----- Source records

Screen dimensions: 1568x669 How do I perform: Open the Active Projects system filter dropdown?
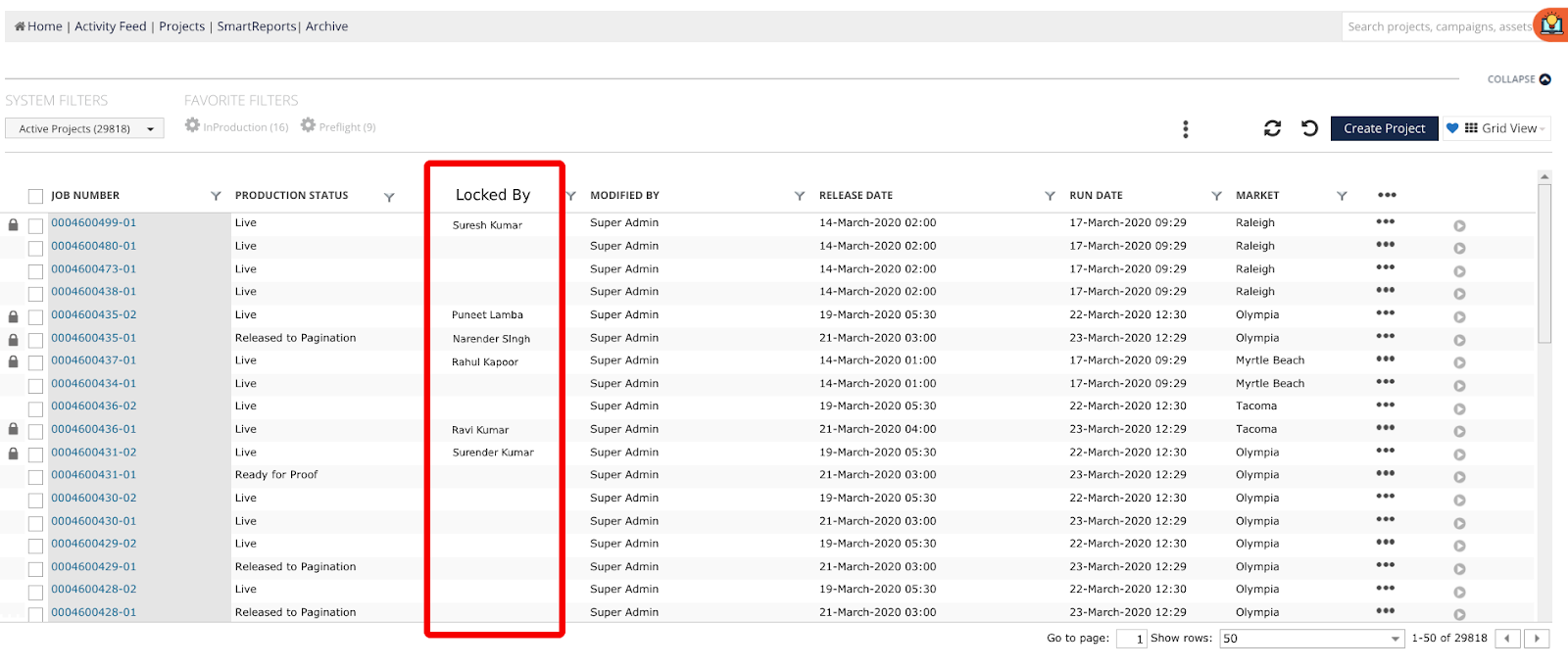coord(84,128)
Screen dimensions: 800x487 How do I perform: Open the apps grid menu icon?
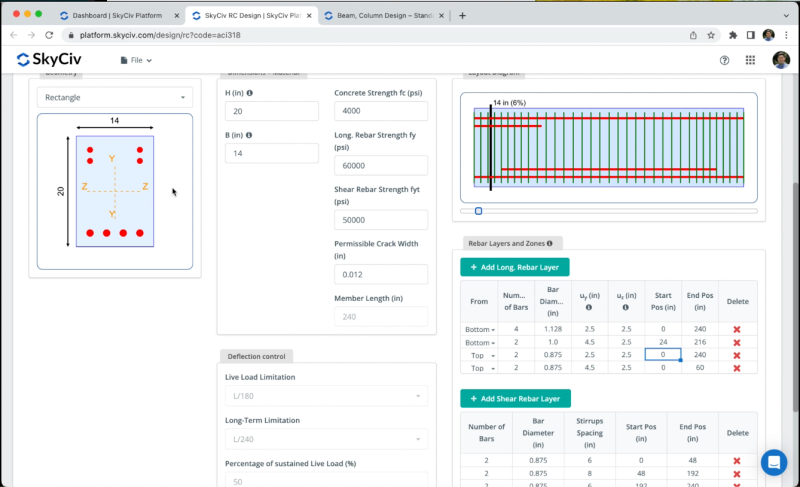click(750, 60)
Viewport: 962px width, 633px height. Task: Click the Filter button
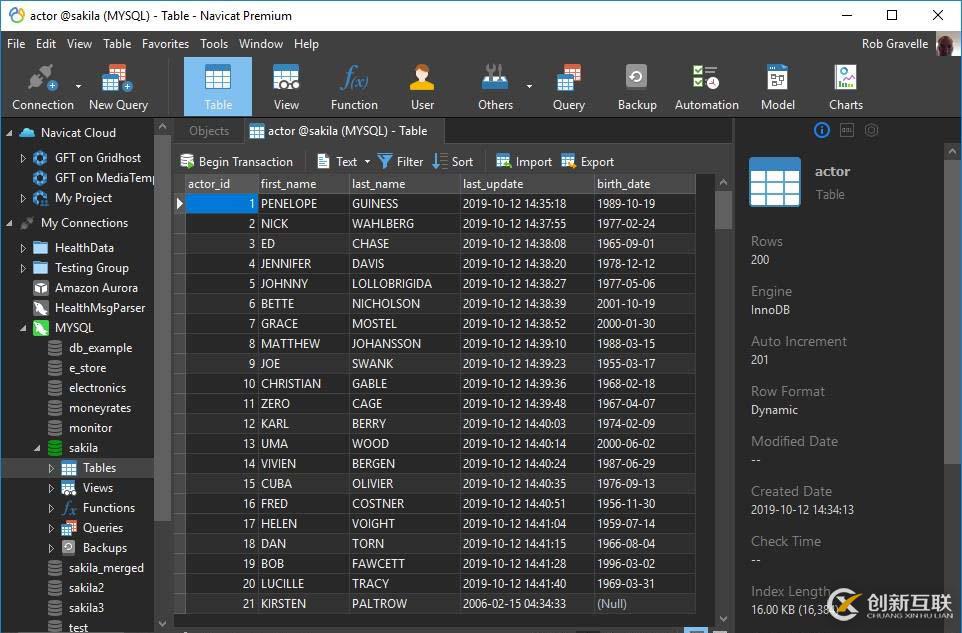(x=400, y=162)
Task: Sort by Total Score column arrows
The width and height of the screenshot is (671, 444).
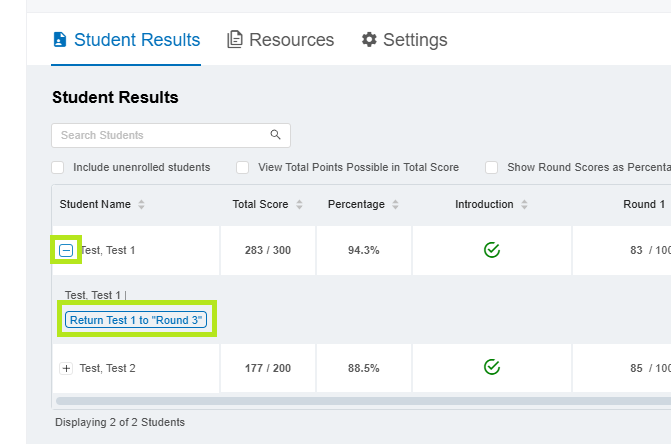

----------
----- Source records

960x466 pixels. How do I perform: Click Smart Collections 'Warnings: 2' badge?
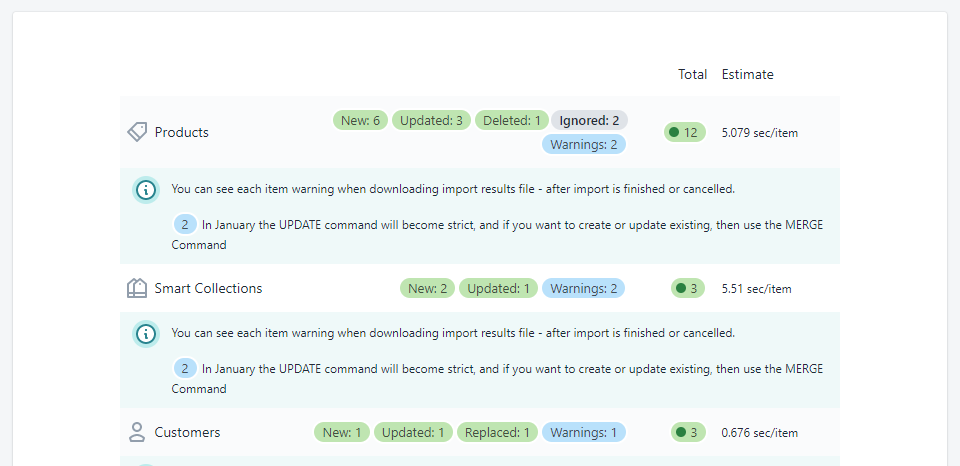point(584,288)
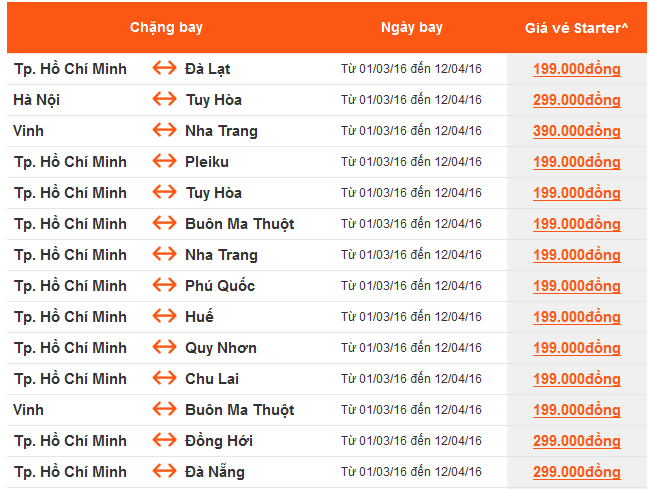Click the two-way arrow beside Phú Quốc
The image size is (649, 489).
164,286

----------

Problem statement >> Your answer should consist of the lines above between those holding "Screen dimensions: 800x487" and "The width and", inclusive, reproduced word for word and without pictures.

Solution to this problem >>
Screen dimensions: 800x487 How do I perform: Open the apps grid menu icon?
click(750, 60)
Viewport: 962px width, 633px height. Task: Click the Filter button
(x=400, y=162)
Task: Sort by Total Score column arrows
The width and height of the screenshot is (671, 444).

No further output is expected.